Text excerpt:
You mentioned scientific facts as an example of objective truths. To be honest I'm a little iffy on that, but there's no doubt that the scientific method is the best means we've yet devised to overcome our animal limitations and get closer to an internally-consistent (if not completely objective) view of the universe.


It’s becoming semantic (although there are very important philosophical implications that we could discuss in another thread), and moving away from the actual topic of this thread.

There's nothing wrong with exploring the semantics of this discussion. Semantics are important because the ideas we're discussing are so nuanced, we need to precisely define them to avoid confusion. If we both use the same word in two different ways, a conversation can go round and round for tens of pages without any resolution until we address the semantics.

We could ask the mods to break that discussion off into another thread if you think it would make for a wortwhile topic on its own. But I don't really see a thread about semantics generating much interest on these forums. Most members here just tend to complain about them. And because the semantics are already causing confusion in this discussion, I feel that we may as well address them right here.


So here’s the issue we’re having: you are talking about morality in a descriptive way. You are saying that morality is whatever obligations a society puts on its members, and that it is possible to determine objectively what those obligations are.

Yes. That is one of the common usages of "morality."

         
Quote
mo·ral·i·ty

noun

1. principles concerning the distinction between right and wrong or good and bad behavior.

2. a particular system of values and principles of conduct, especially one held by a specified person or society.
plural noun: moralities
"a bourgeois morality"

3. the extent to which an action is right or wrong.
"behind all the arguments lies the issue of the morality of the possession of nuclear weapons"

For whatever it's worth, I don't believe that any single, universal and eternal form of morality exists, and I seriously doubt that such a thing could possibly exist. But you know what they say about saying "never."

Just the same, I don't find that question very interesting. For most of us freethinkers, it's just, "no, of course not!" then close the thread and move on.

That's why I find it much more edifying to look at the past and present moral systems that objectively exist, and explore the means by which some universally acceptable, science-based moral system (perhaps something akin to the progressive social environment of the Federation in the Star Trek universe) might be achieved in the future.

Requirement A:
Edit the morality post from the words "Just the same, I" through "and move on.", putting "skeptics" in place of "freethinkers".

Rows for finding displayed items:
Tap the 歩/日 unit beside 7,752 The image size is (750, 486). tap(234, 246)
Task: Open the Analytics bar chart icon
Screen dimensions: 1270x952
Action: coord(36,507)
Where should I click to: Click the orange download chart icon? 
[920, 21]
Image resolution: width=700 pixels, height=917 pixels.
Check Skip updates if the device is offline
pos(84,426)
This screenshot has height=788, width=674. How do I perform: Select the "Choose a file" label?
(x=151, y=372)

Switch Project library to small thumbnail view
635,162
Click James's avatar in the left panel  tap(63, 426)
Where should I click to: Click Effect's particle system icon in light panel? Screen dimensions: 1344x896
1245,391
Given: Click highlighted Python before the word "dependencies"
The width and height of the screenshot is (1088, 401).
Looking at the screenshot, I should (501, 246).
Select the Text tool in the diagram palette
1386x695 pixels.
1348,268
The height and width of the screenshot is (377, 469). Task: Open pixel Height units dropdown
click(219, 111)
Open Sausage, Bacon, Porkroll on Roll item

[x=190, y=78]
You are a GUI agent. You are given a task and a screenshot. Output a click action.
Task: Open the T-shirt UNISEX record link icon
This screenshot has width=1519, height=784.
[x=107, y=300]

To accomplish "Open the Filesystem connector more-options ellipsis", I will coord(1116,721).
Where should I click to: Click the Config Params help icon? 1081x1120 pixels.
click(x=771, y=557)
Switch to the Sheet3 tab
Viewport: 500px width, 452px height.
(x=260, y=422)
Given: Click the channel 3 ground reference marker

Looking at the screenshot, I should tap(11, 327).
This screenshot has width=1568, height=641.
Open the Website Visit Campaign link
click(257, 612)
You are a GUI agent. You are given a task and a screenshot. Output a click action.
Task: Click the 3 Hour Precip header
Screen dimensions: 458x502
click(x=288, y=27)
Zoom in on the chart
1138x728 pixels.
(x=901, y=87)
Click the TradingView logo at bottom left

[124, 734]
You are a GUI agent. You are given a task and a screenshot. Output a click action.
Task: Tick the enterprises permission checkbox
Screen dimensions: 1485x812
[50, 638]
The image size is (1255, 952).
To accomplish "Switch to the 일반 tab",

Requirement B:
List every row that contains the string "left", matching case exactly.

Result A:
Just the same, I don't find that question very interesting. For most of us skeptics, it's just, "no, of course not!" then close the thread and move on.

Result B:
Click James's avatar in the left panel  tap(63, 426)
Click the TradingView logo at bottom left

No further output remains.